A well-designed market information and marketing environment assessment system consists of
four sub-systems. The first is the internal records system, which provides current data on sales,
costs, inventories, cash flows, and accounts receivable and payable. Many companies have
developed advanced computer-based internal report systems to allow for speedier and more
comprehensive information.
The second market information subsystem is the marketing intelligence system, supplying
marketing managers with everyday information about developments in the external marketing
environment. Here a well-trained sales force, detailed awareness of activities in the distribution
channel, competitive intelligence, purchased data from syndicated sources, and development of
a corporate marketing intelligence office to provide information throughout the firm will
enhance the firm’s marketing efforts.

■ **Information provided**:
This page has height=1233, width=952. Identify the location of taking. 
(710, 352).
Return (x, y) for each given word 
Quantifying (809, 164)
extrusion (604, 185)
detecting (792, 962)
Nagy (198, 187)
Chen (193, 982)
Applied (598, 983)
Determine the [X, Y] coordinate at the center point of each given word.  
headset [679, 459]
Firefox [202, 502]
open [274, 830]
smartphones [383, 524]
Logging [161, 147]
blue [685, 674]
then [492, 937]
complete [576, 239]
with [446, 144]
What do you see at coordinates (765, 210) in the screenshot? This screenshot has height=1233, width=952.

■ **Task requirements**:
• a. According to the market information passage above, what current data does the internal records system supply?
• b. Write the next part of the market information passage, continuing from its last sentence.

■ **Answers per task**:
• a. It supplies current data on sales, costs, inventories, cash flows, and accounts receivable and payable.

• b.
The third subsystem, marketing research, involves collecting information that is relevant to
specific marketing problems facing the company. The scientific method, creativity, multiple
methodologies, model building, and cost/benefit measures of the value of effective
decision-making information characterize good marketing research. The marketing research
process generally consists of six steps: defining the problem and research objectives;
developing the research plan; collecting information; analyzing the information; presenting the
findings; and making a decision based on the research.
The fourth system in the research process is the marketing decision support system (MDSS).
The MDSS consists of statistical and decision tools to assist marketing managers in making
better decisions. MDSS is a coordinated collection of data, systems, tools, and techniques with
supporting software and hardware. Using MDSS software and decision models, the
organization gathers and interprets relevant information from the business and the environment
and turns it into a basis for marketing action. MDSS experts use descriptive or decision
models, and verbal, graphical, or mathematical models, to perform analysis on a wide variety
of marketing problems.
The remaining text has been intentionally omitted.